### Description of the task
Go to the line that contains "Instruction: Open the Colors settings". Restate that line and each one after it exactly, through the end of the records, without pictures.

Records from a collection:
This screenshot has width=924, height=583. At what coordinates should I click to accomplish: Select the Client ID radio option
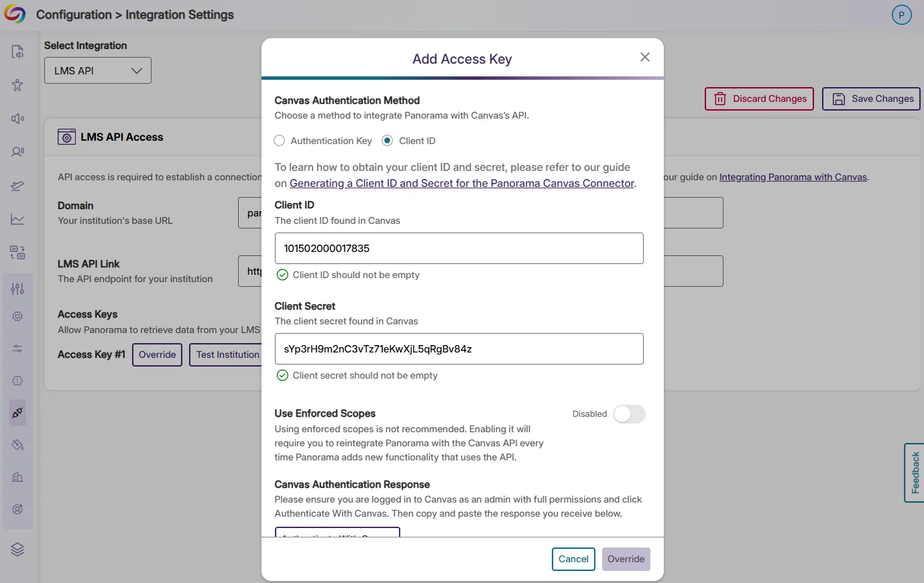(388, 141)
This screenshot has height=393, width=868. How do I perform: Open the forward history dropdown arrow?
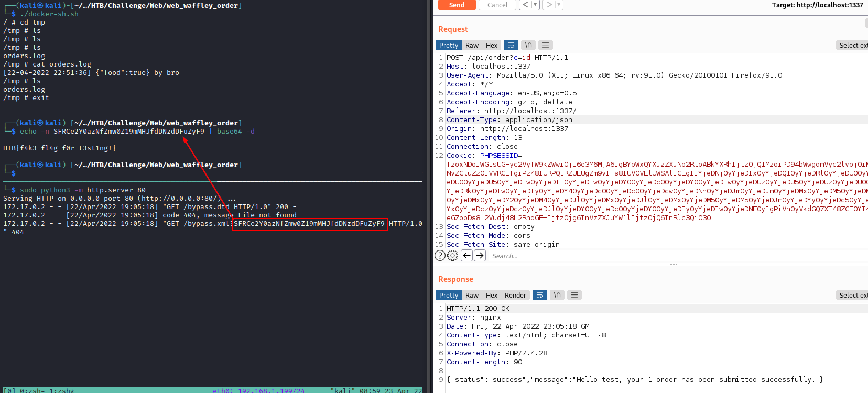(559, 5)
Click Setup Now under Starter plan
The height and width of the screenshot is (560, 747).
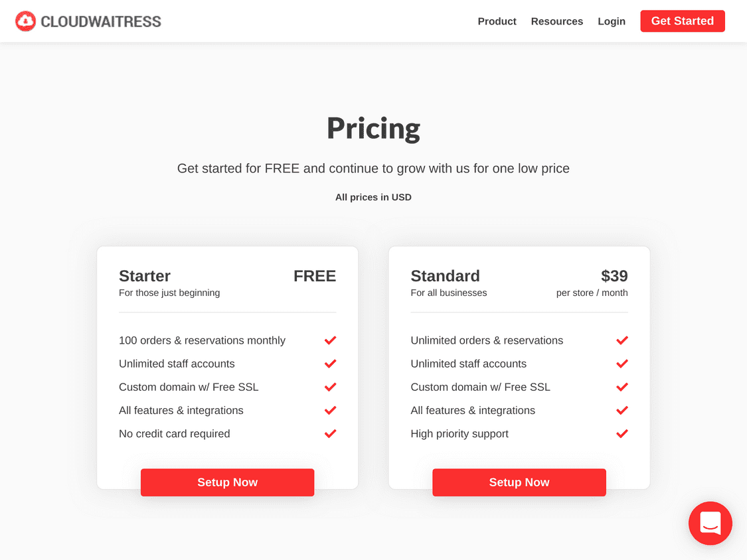point(227,482)
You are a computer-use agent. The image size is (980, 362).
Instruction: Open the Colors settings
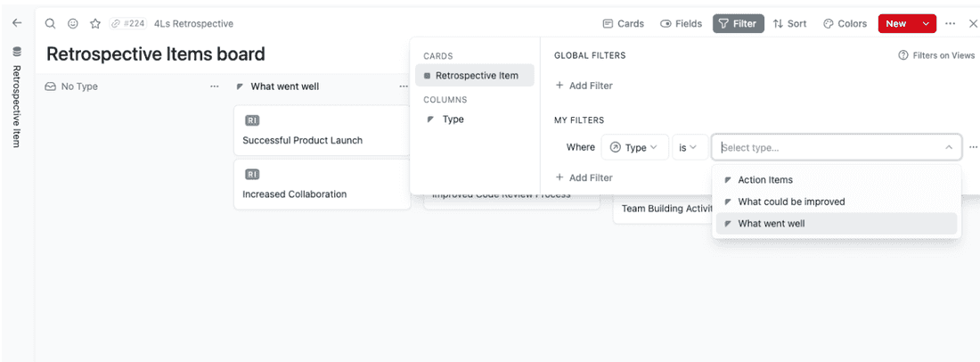(845, 24)
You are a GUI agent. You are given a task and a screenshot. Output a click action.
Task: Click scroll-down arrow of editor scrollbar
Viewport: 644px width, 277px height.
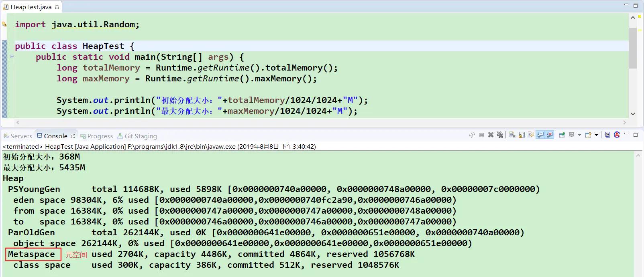(x=633, y=114)
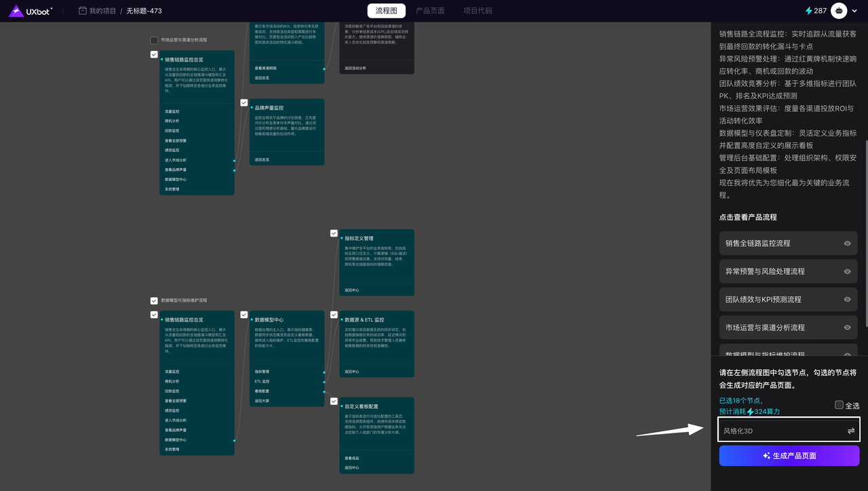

### Exercise answer
Instruction: Open the Colors settings
(845, 24)
You are a GUI agent. You are given a task and a screenshot. Output a click action.
Task: Click scroll-down arrow of editor scrollbar
Viewport: 644px width, 277px height.
(x=633, y=114)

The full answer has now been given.